> _TASK DESCRIPTION_
No pictures, please: print exactly the lines from the one that contains "The image size is (850, 427)." through the last line of the listing.

· · · · ·

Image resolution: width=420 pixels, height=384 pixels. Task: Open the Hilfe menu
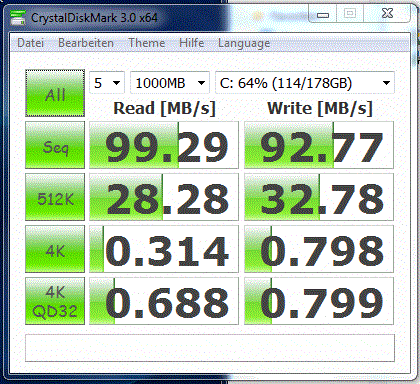(191, 43)
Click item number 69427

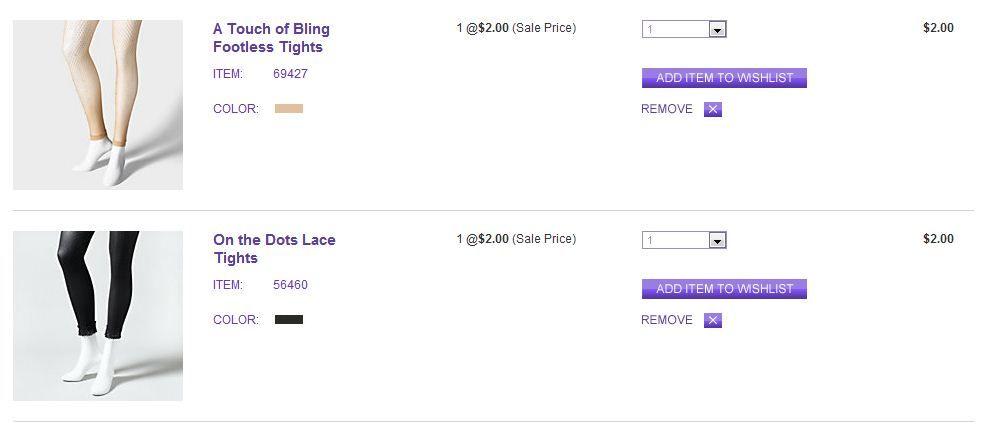click(290, 74)
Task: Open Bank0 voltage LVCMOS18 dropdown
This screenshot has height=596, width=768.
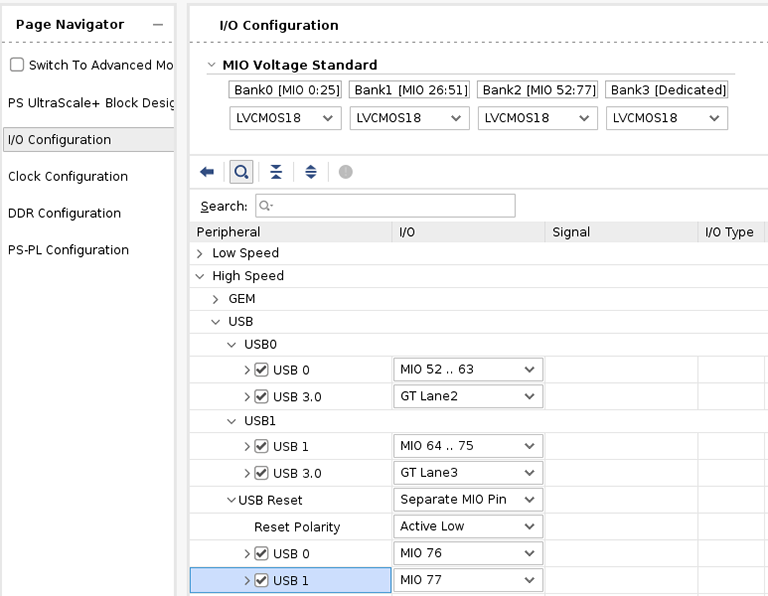Action: click(286, 118)
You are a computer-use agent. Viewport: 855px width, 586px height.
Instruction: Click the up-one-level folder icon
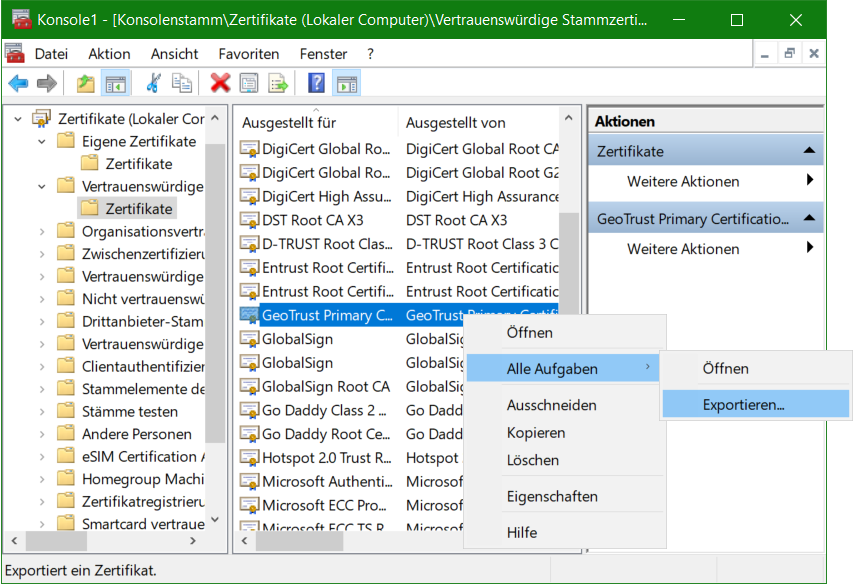85,83
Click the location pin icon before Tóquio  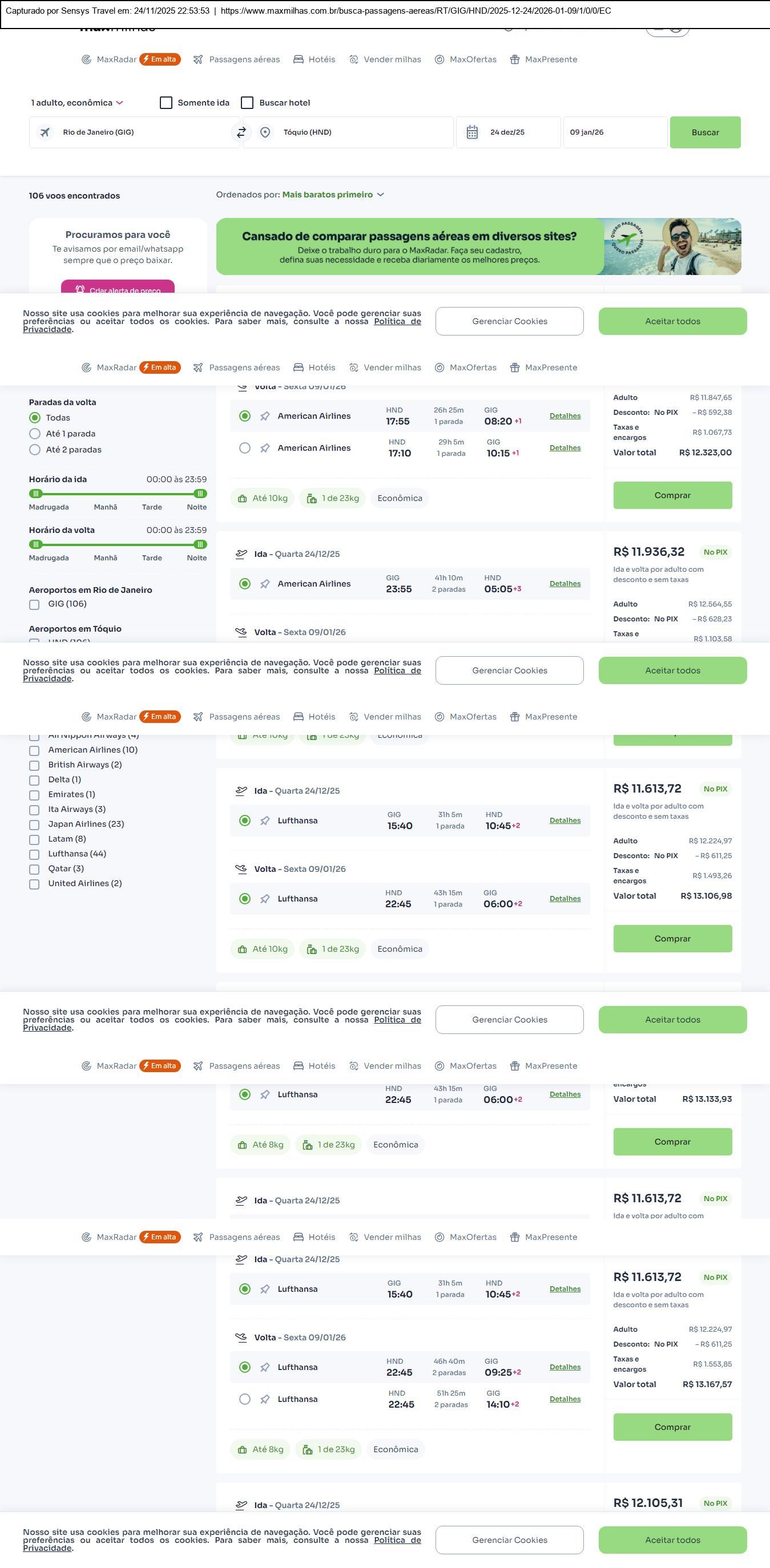click(265, 133)
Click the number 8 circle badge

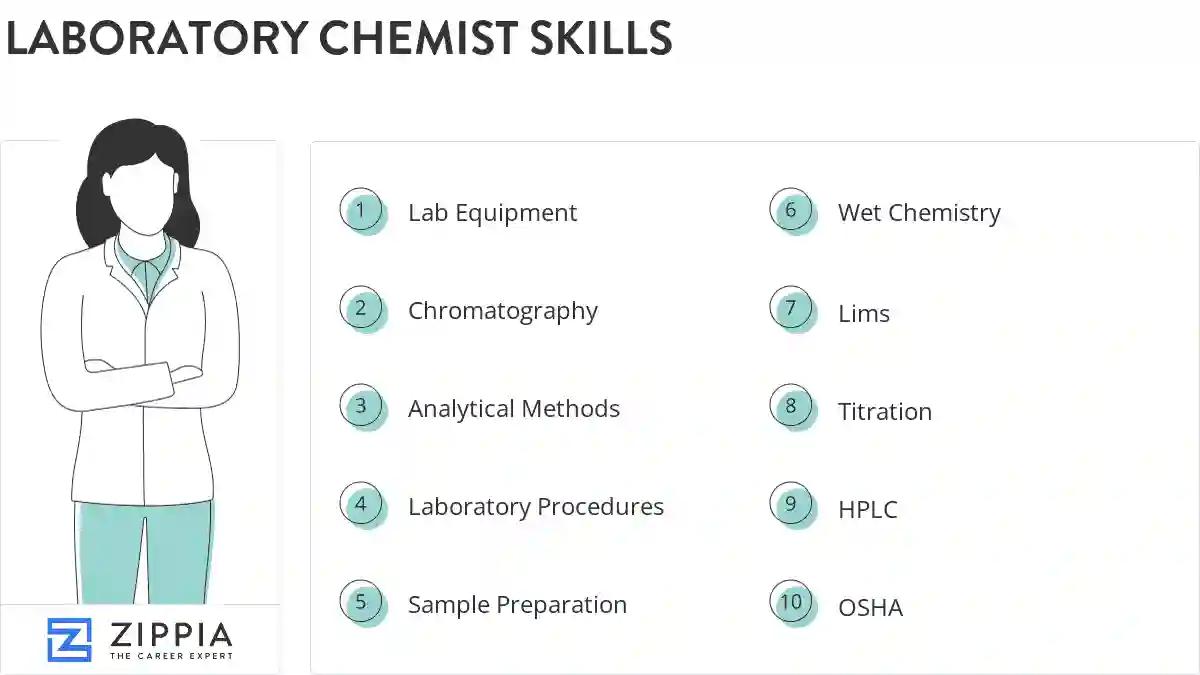coord(791,406)
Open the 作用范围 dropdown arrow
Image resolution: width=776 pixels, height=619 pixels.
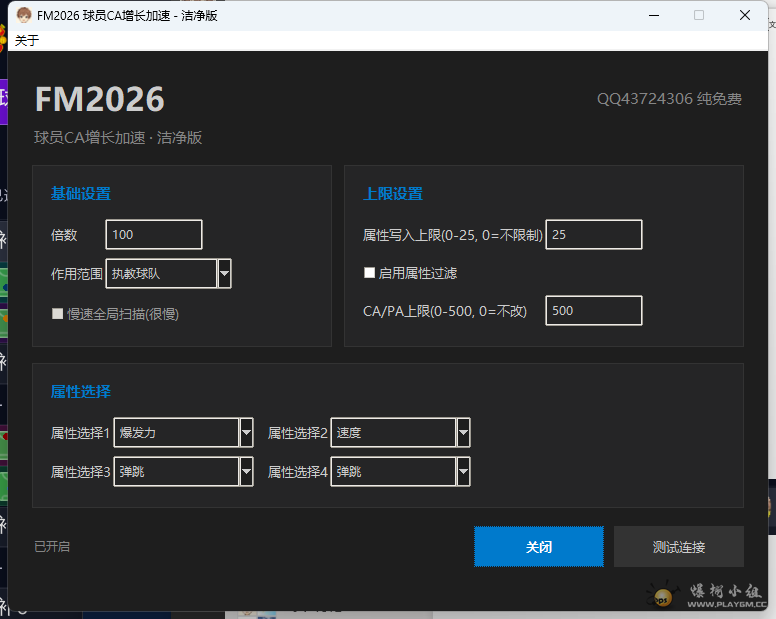pyautogui.click(x=224, y=273)
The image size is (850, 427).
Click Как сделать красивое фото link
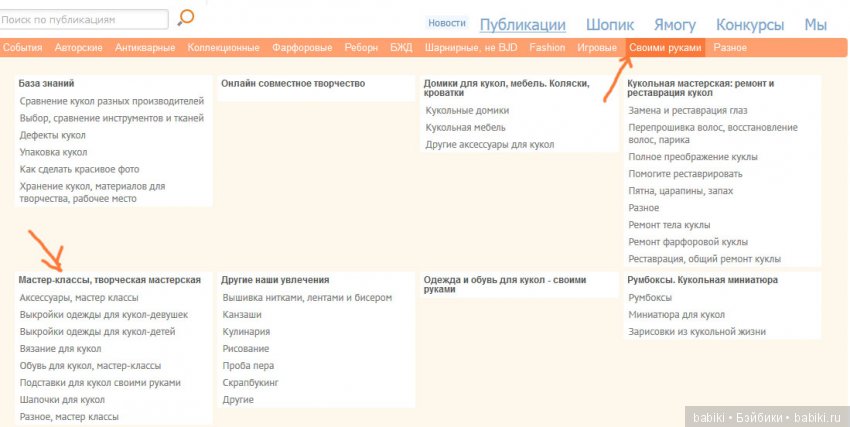coord(79,169)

· · · · ·

> _EXERCISE SOLUTION_
The image size is (850, 427).
Click Как сделать красивое фото link
coord(79,169)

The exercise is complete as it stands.